22 July 2021
What was claimed
Everybody who’s self-isolating is entitled, in addition to the equivalent of the living wage and statutory sick pay, to help in extreme circumstances from their local councils and also to a £500 payment to help them with self-isolation.
Employees who are self-isolating are entitled to statutory sick pay which is not equivalent to the living wage. Support from councils in extreme circumstances is an alternative, not additional, to the £500 payment, and only available to those on benefits or in hardship.
“So many people across our country are having to survive on just £96 sick pay per week.”
“Mr Speaker he’s quite wrong because everybody who’s self-isolating is entitled, in addition to the equivalent of the living wage and/at statutory sick pay, they’re entitled also to help in extreme circumstances from their local councils and also to a £500 payment to help them with self-isolation.”
At Prime Minister’s Questions, Boris Johnson suggested that everybody who’s self-isolating due to Covid-19 is entitled to the equivalent of living wage, statutory sick pay, council support in extreme circumstances and a £500 payment.
This is not true.
All employees (with a few exceptions) are entitled to statutory sick pay from their employer of £96.35 a week if they are self-isolating (provided the reason for self-isolating isn’t that they have recently returned from abroad).
But people are not legally entitled to the equivalent of the living wage (£8.91 an hour for over 23s) while they are self-isolating.
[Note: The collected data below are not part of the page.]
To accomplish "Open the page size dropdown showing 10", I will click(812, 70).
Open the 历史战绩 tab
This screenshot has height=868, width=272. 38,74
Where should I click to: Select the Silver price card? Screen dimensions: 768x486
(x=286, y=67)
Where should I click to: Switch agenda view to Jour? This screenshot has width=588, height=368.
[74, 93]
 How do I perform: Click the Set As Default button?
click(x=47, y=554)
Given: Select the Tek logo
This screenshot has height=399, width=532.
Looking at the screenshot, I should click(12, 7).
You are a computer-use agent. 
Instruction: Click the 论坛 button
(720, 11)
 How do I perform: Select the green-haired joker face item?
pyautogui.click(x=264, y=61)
Although some employers may of course choose to continue to pay them the living wage while they’re off, as if it were sick leave, and this may be a part of their contractual obligations.
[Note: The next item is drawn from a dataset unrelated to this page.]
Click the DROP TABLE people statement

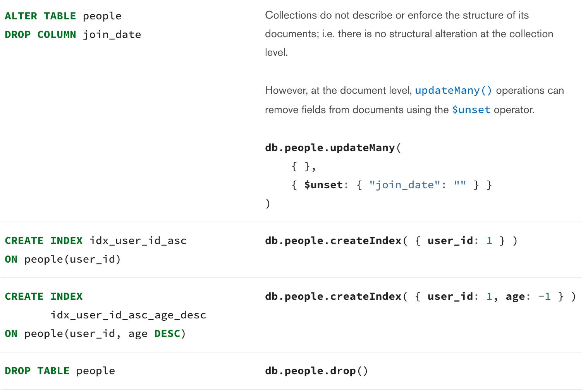tap(60, 371)
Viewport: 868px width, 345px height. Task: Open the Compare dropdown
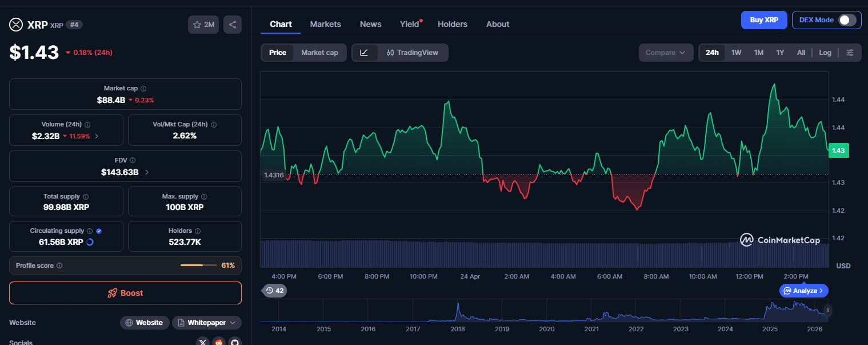(665, 53)
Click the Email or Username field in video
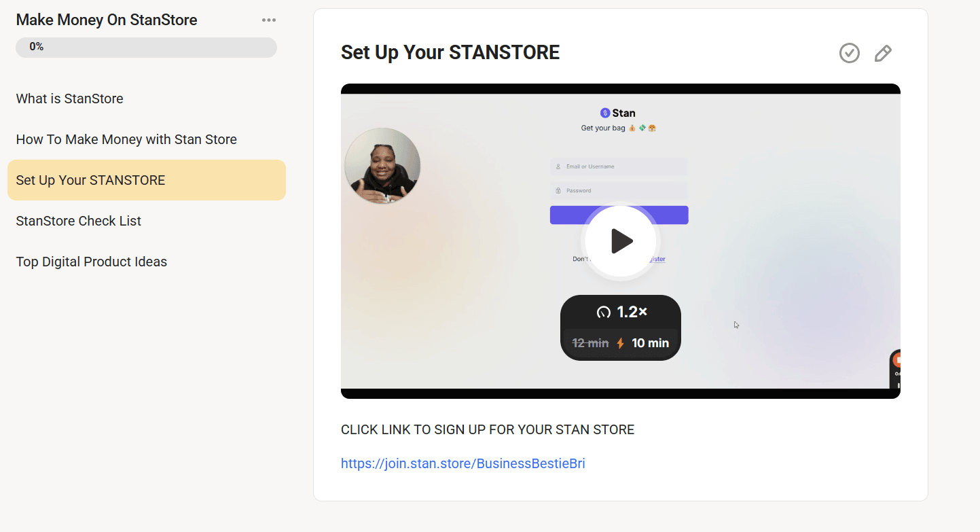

It’s unclear whether Mr Johnson just meant that all employees are entitled to the living wage in general, which is broadly true, except under-23s and apprentices. However, the suggestion that people are entitled to receive the “equivalent” of the living wage while self-isolating, is not.
People on low incomes who receive certain benefits, including self-employed people, can also apply for a £500 support payment from their local council.
Some of those who do not receive the right benefits to qualify may get a discretionary payment from their council instead. However, this is an alternative to the support payment, not an additional payment.
Nor is “everybody” entitled to it, as the Prime Minister’s comments might have suggested. There is provision for councils to make the £500 payment to people in “extreme circumstances”, but it remains a “discretionary” payment that they are not guaranteed to receive.
We have asked Downing Street to clarify Mr Johnson’s comments but at the time of writing it had not responded.